• **Task inputs**

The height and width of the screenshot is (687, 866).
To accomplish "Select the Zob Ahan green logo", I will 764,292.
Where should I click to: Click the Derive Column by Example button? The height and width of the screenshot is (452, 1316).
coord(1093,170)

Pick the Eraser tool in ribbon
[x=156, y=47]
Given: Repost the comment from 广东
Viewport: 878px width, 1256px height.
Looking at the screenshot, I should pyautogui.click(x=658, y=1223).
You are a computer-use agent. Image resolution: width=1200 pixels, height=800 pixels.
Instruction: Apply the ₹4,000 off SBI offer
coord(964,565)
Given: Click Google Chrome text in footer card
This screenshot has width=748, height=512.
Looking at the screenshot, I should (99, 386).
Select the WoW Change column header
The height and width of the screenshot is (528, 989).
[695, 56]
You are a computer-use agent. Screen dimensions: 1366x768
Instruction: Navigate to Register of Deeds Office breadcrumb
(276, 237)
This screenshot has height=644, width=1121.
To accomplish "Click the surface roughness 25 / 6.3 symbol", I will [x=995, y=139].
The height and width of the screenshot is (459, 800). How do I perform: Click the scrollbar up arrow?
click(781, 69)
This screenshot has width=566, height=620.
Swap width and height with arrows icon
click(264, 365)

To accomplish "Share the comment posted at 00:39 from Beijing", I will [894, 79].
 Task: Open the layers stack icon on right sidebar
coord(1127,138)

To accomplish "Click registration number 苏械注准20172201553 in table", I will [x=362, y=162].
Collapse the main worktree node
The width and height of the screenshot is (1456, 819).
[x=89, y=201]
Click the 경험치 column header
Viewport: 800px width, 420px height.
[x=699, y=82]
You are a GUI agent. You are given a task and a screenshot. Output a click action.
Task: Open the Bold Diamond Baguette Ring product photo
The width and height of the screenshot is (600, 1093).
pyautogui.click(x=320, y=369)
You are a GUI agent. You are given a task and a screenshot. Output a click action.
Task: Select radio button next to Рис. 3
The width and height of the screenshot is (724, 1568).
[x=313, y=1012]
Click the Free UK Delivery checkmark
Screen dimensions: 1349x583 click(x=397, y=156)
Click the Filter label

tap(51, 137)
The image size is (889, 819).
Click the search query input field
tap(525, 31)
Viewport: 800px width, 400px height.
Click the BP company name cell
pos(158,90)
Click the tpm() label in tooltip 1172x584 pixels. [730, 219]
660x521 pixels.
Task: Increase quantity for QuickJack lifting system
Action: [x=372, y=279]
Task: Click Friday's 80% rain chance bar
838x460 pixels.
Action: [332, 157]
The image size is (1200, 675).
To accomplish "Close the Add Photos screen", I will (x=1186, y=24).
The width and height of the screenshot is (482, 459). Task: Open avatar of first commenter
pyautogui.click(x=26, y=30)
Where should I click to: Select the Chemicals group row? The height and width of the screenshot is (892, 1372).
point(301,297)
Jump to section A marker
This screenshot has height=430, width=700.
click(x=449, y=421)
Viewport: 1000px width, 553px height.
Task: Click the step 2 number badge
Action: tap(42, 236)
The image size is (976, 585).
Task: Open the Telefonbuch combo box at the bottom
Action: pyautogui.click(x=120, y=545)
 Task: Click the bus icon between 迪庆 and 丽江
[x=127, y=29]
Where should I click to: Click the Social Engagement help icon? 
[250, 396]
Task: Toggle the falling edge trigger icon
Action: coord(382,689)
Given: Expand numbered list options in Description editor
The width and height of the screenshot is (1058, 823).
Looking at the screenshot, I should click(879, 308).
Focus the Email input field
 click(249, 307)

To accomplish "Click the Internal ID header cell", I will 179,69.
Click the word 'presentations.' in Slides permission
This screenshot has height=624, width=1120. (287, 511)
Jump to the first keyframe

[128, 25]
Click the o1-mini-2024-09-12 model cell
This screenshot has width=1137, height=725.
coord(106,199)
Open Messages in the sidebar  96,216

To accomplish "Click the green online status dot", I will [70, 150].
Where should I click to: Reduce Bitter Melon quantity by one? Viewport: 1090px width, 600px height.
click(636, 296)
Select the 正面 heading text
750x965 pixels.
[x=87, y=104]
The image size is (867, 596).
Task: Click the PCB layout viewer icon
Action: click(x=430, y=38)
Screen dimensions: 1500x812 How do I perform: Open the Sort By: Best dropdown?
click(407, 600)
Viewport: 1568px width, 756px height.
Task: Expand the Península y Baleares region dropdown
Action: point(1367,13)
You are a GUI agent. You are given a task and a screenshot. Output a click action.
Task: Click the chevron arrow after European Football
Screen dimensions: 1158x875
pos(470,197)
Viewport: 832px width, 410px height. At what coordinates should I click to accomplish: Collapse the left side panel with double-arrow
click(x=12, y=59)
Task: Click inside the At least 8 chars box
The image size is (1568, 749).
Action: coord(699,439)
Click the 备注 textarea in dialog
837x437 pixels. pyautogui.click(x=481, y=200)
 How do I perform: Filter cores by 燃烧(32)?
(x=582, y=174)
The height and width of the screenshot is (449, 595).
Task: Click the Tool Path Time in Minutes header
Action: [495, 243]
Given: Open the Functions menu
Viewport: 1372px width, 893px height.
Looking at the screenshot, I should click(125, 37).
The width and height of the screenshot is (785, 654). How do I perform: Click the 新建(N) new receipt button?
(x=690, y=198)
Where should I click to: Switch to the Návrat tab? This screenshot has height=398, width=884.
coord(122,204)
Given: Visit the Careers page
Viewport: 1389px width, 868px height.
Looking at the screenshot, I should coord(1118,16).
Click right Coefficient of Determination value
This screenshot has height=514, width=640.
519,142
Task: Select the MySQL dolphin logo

• **Requirement**
Give every record again, exactly as it appears.

• **Answer section**
The height and width of the screenshot is (687, 866).
To accomplish "Select the Zob Ahan green logo", I will 764,292.
Where should I click to: Click the Derive Column by Example button? The height and width of the screenshot is (452, 1316).
coord(1093,170)

Pick the Eraser tool in ribbon
[x=156, y=47]
Given: Repost the comment from 广东
Viewport: 878px width, 1256px height.
Looking at the screenshot, I should pyautogui.click(x=658, y=1223).
You are a computer-use agent. Image resolution: width=1200 pixels, height=800 pixels.
Instruction: Apply the ₹4,000 off SBI offer
coord(964,565)
Given: Click Google Chrome text in footer card
This screenshot has width=748, height=512.
Looking at the screenshot, I should (99, 386).
Select the WoW Change column header
The height and width of the screenshot is (528, 989).
[695, 56]
You are a computer-use agent. Screen dimensions: 1366x768
Instruction: Navigate to Register of Deeds Office breadcrumb
(276, 237)
This screenshot has height=644, width=1121.
To accomplish "Click the surface roughness 25 / 6.3 symbol", I will [x=995, y=139].
The height and width of the screenshot is (459, 800). How do I perform: Click the scrollbar up arrow?
click(781, 69)
This screenshot has width=566, height=620.
Swap width and height with arrows icon
click(264, 365)

To accomplish "Share the comment posted at 00:39 from Beijing", I will [894, 79].
 Task: Open the layers stack icon on right sidebar
coord(1127,138)

To accomplish "Click registration number 苏械注准20172201553 in table", I will [x=362, y=162].
Collapse the main worktree node
The width and height of the screenshot is (1456, 819).
[x=89, y=201]
Click the 경험치 column header
Viewport: 800px width, 420px height.
[x=699, y=82]
You are a GUI agent. You are given a task and a screenshot. Output a click action.
Task: Open the Bold Diamond Baguette Ring product photo
The width and height of the screenshot is (600, 1093).
pyautogui.click(x=320, y=369)
You are a GUI agent. You are given a task and a screenshot. Output a click action.
Task: Select radio button next to Рис. 3
The width and height of the screenshot is (724, 1568).
[x=313, y=1012]
Click the Free UK Delivery checkmark
Screen dimensions: 1349x583 click(x=397, y=156)
Click the Filter label

tap(51, 137)
The image size is (889, 819).
Click the search query input field
tap(525, 31)
Viewport: 800px width, 400px height.
Click the BP company name cell
pos(158,90)
Click the tpm() label in tooltip 1172x584 pixels. [730, 219]
660x521 pixels.
Task: Increase quantity for QuickJack lifting system
Action: [x=372, y=279]
Task: Click Friday's 80% rain chance bar
838x460 pixels.
Action: [332, 157]
The image size is (1200, 675).
To accomplish "Close the Add Photos screen", I will (x=1186, y=24).
The width and height of the screenshot is (482, 459). Task: Open avatar of first commenter
pyautogui.click(x=26, y=30)
Where should I click to: Select the Chemicals group row? The height and width of the screenshot is (892, 1372).
point(301,297)
Jump to section A marker
This screenshot has height=430, width=700.
click(x=449, y=421)
Viewport: 1000px width, 553px height.
Task: Click the step 2 number badge
Action: tap(42, 236)
The image size is (976, 585).
Task: Open the Telefonbuch combo box at the bottom
Action: pyautogui.click(x=120, y=545)
 Task: Click the bus icon between 迪庆 and 丽江
[x=127, y=29]
Where should I click to: Click the Social Engagement help icon? 
[250, 396]
Task: Toggle the falling edge trigger icon
Action: coord(382,689)
Given: Expand numbered list options in Description editor
The width and height of the screenshot is (1058, 823).
Looking at the screenshot, I should click(879, 308).
Focus the Email input field
 click(249, 307)

To accomplish "Click the Internal ID header cell", I will 179,69.
Click the word 'presentations.' in Slides permission
This screenshot has height=624, width=1120. (287, 511)
Jump to the first keyframe

[128, 25]
Click the o1-mini-2024-09-12 model cell
This screenshot has width=1137, height=725.
coord(106,199)
Open Messages in the sidebar  96,216

To accomplish "Click the green online status dot", I will [70, 150].
Where should I click to: Reduce Bitter Melon quantity by one? Viewport: 1090px width, 600px height.
click(636, 296)
Select the 正面 heading text
750x965 pixels.
[x=87, y=104]
The image size is (867, 596).
Task: Click the PCB layout viewer icon
Action: click(x=430, y=38)
Screen dimensions: 1500x812 How do I perform: Open the Sort By: Best dropdown?
click(407, 600)
Viewport: 1568px width, 756px height.
Task: Expand the Península y Baleares region dropdown
Action: point(1367,13)
You are a GUI agent. You are given a task and a screenshot. Output a click action.
Task: Click the chevron arrow after European Football
Screen dimensions: 1158x875
pos(470,197)
Viewport: 832px width, 410px height. At what coordinates should I click to accomplish: Collapse the left side panel with double-arrow
click(x=12, y=59)
Task: Click inside the At least 8 chars box
The image size is (1568, 749).
Action: coord(699,439)
Click the 备注 textarea in dialog
837x437 pixels. pyautogui.click(x=481, y=200)
 How do I perform: Filter cores by 燃烧(32)?
(x=582, y=174)
The height and width of the screenshot is (449, 595).
Task: Click the Tool Path Time in Minutes header
Action: [495, 243]
Given: Open the Functions menu
Viewport: 1372px width, 893px height.
Looking at the screenshot, I should click(125, 37).
The width and height of the screenshot is (785, 654). How do I perform: Click the 新建(N) new receipt button?
(x=690, y=198)
Where should I click to: Switch to the Návrat tab? This screenshot has height=398, width=884.
coord(122,204)
Given: Visit the Careers page
Viewport: 1389px width, 868px height.
Looking at the screenshot, I should coord(1118,16).
Click right Coefficient of Determination value
This screenshot has height=514, width=640.
519,142
Task: Select the MySQL dolphin logo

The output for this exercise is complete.